Alcaino now works as the coordinator of the facility. "Since I like to cook, I do it with all my heart knowing that the best recompense is to receive a smile, that gives joy to the soul, it's a spiritual reward."
The Padre Pio soup kitchen – and more than 35 others like it that are sponsored by parishes in the Archdiocese of Santiago – is maintained by donations of money and supplies made by hundreds of the faithful, as well as the time of more than 250 volunteers.
Every day, the kitchen seeks to live out what Pope Francis described as three pillars for those who serve the most impoverished: trust in God who provides; observe the situation and be creative in the face of difficulties; and be prompt.
"Thanks be to God and Padre Pio that we're here, that we're cooking," Alcaino said. "No one tells us: 'Don't worry, girls, we've got food to the end of the year.' Divine Providence provides through the donors. We need to know how to distribute (the resources), we need to be creative, all so that none of them go hungry."
Felipe Vicuna, another volunteer, has witnessed the "not-so-pretty" side of the soup kitchens, which at times can include bad odors, insults and fights.
"The soup kitchen is a way of fully experiencing mercy, there's a lot of people carrying a lot of baggage, and here you can at least renew their spirits. A plate of food feeds them, but in the end, it renews their hearts and ours."
Night falls in Santiago, and the more than 12,000 homeless people across the country go their separate ways. Some will find a final meal at one of the other Catholic-run soup kitchens in the area. Others will spend the night alone, with no food and no company.

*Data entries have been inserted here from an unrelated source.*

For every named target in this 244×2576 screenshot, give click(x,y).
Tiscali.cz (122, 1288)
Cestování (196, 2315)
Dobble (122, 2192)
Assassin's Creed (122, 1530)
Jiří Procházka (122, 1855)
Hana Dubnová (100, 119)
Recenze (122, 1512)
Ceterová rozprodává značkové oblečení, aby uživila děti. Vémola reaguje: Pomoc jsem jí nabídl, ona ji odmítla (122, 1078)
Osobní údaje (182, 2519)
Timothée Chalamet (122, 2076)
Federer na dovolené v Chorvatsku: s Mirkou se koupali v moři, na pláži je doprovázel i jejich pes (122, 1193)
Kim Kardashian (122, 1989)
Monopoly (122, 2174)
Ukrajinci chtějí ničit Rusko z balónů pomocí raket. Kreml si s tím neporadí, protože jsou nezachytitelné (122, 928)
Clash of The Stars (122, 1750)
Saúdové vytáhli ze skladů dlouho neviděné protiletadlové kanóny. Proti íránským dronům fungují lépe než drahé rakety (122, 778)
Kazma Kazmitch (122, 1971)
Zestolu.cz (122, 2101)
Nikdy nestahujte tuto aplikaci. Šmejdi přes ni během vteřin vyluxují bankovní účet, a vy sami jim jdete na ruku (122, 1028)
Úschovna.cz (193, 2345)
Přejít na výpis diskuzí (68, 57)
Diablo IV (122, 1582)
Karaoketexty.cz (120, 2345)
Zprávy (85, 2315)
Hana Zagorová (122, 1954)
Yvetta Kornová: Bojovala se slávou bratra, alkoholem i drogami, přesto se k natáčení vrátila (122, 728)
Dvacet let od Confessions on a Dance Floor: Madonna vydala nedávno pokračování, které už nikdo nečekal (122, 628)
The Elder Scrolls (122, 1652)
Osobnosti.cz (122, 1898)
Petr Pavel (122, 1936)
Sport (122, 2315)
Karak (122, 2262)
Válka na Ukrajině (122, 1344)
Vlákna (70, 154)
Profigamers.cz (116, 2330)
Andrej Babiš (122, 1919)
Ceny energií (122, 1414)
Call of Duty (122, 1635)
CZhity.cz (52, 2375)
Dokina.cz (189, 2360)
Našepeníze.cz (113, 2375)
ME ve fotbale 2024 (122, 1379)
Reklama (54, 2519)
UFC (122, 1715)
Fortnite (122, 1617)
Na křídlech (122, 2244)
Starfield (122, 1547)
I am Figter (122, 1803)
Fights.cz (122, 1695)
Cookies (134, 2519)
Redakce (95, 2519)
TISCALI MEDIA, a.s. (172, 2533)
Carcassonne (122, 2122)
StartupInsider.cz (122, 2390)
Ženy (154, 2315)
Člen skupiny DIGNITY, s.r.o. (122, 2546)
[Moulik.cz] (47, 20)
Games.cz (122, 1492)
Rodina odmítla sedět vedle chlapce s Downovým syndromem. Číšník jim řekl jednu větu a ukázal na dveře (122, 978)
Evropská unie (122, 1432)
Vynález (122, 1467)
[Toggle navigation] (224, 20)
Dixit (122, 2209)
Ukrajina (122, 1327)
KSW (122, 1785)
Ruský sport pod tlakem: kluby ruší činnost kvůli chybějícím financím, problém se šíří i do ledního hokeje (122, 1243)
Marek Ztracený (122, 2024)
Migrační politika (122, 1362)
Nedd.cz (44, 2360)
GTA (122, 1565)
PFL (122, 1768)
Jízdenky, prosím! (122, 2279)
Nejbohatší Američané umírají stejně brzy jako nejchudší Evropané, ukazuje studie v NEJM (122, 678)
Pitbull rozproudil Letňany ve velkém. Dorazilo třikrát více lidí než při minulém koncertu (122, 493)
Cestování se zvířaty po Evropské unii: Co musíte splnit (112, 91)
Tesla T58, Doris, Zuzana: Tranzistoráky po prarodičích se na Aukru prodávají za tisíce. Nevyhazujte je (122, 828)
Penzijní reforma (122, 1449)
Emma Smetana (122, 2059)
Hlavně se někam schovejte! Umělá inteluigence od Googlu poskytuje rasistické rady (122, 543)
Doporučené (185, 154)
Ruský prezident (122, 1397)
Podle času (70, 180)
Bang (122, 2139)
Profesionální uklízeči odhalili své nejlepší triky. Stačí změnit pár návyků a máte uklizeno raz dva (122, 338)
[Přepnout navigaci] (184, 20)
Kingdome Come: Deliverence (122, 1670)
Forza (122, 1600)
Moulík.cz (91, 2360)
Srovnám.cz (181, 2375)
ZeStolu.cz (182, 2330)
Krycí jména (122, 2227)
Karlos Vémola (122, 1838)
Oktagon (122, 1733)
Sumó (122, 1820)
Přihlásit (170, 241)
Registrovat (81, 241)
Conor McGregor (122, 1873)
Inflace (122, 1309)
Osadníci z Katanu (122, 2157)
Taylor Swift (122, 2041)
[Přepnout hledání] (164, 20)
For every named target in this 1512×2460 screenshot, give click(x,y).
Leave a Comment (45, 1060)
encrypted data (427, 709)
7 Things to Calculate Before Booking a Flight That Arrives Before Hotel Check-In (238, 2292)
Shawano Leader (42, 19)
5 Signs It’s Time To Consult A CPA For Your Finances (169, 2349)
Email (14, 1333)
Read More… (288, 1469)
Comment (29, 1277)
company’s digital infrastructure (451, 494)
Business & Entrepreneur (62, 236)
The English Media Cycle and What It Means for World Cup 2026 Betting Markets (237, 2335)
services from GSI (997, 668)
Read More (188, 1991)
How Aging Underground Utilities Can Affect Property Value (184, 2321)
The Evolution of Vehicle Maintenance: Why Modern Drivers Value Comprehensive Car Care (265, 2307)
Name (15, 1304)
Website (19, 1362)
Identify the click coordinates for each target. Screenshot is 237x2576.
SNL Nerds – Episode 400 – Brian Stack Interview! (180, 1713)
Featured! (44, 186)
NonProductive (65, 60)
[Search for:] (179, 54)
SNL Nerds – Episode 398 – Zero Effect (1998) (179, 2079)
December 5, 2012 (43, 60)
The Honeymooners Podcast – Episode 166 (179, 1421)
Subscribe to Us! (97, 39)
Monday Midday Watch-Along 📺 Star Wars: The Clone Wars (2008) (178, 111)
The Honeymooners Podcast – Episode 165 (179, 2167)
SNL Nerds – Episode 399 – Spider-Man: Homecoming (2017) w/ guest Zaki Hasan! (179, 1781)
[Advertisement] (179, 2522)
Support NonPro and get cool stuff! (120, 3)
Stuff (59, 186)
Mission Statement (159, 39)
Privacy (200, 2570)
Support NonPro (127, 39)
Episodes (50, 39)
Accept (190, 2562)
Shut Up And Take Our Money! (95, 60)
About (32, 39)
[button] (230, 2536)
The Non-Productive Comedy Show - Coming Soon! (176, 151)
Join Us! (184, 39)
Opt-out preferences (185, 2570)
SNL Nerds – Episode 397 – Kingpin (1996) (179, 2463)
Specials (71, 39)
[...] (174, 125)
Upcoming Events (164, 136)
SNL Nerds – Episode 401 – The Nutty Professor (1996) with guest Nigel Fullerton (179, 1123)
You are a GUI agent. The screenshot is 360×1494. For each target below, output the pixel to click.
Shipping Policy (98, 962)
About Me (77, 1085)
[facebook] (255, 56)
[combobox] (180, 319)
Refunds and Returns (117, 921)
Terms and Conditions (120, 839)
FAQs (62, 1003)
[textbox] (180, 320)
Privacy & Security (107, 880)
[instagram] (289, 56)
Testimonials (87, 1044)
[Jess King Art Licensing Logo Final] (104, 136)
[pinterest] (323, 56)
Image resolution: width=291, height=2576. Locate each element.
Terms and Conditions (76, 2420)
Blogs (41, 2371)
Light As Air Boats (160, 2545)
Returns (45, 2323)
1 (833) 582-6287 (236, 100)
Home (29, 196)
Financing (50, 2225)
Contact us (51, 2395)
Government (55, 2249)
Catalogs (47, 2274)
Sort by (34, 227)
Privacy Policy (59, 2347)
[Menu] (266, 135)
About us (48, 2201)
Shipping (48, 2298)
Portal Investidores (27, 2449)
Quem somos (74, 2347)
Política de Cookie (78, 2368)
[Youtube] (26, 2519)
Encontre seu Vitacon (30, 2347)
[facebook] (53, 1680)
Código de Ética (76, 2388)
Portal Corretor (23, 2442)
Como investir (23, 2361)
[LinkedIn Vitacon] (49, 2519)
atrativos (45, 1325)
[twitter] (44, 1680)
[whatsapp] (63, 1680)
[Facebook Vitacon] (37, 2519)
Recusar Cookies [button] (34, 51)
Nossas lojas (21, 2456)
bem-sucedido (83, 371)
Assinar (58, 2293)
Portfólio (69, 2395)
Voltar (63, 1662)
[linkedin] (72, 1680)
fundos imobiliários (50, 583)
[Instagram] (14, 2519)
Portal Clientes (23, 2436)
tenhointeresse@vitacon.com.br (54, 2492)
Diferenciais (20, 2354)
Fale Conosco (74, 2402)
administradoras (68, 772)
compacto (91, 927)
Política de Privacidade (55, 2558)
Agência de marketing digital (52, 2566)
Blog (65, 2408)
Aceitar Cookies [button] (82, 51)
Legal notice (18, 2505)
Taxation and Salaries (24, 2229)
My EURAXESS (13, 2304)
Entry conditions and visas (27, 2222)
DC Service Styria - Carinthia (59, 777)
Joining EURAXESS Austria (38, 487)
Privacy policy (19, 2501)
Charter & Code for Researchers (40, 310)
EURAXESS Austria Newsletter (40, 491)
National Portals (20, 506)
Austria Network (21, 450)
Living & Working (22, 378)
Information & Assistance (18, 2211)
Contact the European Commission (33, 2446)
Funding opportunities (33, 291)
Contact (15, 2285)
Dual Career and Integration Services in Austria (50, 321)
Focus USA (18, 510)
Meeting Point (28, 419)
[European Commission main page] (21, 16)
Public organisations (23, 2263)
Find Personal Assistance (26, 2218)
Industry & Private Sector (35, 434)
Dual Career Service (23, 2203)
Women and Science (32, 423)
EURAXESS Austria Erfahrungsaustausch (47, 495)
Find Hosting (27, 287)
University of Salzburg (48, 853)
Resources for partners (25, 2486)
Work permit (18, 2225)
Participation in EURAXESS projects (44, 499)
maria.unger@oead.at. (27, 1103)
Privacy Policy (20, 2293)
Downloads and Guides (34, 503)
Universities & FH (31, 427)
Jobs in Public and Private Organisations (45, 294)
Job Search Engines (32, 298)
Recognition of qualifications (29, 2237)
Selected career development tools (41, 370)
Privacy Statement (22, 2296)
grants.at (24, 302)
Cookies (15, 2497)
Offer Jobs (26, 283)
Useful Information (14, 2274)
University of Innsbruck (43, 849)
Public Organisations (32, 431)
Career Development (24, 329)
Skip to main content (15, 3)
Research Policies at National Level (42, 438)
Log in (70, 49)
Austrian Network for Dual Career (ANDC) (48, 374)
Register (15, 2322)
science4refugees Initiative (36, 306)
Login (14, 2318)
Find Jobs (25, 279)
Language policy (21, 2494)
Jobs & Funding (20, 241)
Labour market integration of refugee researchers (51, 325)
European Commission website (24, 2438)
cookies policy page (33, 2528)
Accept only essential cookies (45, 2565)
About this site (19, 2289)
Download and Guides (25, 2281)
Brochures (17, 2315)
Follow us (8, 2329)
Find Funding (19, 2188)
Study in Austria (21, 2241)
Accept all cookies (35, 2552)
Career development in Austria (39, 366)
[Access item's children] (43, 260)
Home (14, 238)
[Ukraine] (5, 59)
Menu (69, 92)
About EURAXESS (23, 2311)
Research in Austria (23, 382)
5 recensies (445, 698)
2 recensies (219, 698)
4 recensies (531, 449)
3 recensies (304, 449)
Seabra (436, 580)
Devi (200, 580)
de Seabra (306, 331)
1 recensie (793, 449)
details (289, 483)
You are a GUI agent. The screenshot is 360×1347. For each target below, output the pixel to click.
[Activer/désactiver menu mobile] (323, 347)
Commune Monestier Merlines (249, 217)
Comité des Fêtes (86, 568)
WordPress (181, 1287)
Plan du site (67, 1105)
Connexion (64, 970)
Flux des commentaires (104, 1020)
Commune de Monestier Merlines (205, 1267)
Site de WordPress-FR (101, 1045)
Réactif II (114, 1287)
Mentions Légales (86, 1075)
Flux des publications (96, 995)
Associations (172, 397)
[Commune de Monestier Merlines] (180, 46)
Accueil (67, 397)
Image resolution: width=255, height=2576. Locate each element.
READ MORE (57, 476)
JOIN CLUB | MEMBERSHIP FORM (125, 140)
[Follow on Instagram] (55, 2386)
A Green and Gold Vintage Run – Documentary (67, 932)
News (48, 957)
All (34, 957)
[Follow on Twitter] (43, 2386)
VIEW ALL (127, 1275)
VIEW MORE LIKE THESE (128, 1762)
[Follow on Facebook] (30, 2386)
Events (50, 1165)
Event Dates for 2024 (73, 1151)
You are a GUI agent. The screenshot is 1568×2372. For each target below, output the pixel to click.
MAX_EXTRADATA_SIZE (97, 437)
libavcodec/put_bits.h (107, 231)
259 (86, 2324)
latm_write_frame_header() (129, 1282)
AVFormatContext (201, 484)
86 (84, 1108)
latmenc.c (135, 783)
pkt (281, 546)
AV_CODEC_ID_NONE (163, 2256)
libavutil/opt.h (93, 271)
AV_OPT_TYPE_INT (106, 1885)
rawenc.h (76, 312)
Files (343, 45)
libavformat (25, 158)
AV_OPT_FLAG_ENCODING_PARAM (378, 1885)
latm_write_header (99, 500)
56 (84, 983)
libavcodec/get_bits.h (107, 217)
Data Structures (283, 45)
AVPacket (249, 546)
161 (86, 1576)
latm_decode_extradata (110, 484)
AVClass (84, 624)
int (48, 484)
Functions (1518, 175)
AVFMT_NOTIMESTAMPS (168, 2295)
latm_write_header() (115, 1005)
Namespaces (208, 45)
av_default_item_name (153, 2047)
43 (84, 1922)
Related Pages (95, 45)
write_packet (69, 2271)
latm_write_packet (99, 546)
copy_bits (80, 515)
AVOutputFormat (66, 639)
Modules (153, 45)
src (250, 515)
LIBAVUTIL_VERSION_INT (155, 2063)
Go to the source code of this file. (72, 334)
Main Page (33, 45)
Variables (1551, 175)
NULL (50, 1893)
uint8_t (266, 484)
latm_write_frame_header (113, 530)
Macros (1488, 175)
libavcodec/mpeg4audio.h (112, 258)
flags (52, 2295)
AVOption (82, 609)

When encountering people living on the streets – sometimes plagued by alcoholism or drug addictions, abandonment or mental illness – what should one do?
Ignacia Lecaros, a volunteer at the Padre Pio kitchen, offered advice beyond simply giving food or material aid.
"Treat them with dignity, don't put up walls…empathize with them," Lecaros said. "You have to look at them like you would look at your brother. Many of them are grateful that you look them in the eyes, that you greet them with affection. It's a gesture that gives joy and inner hope that costs us nothing."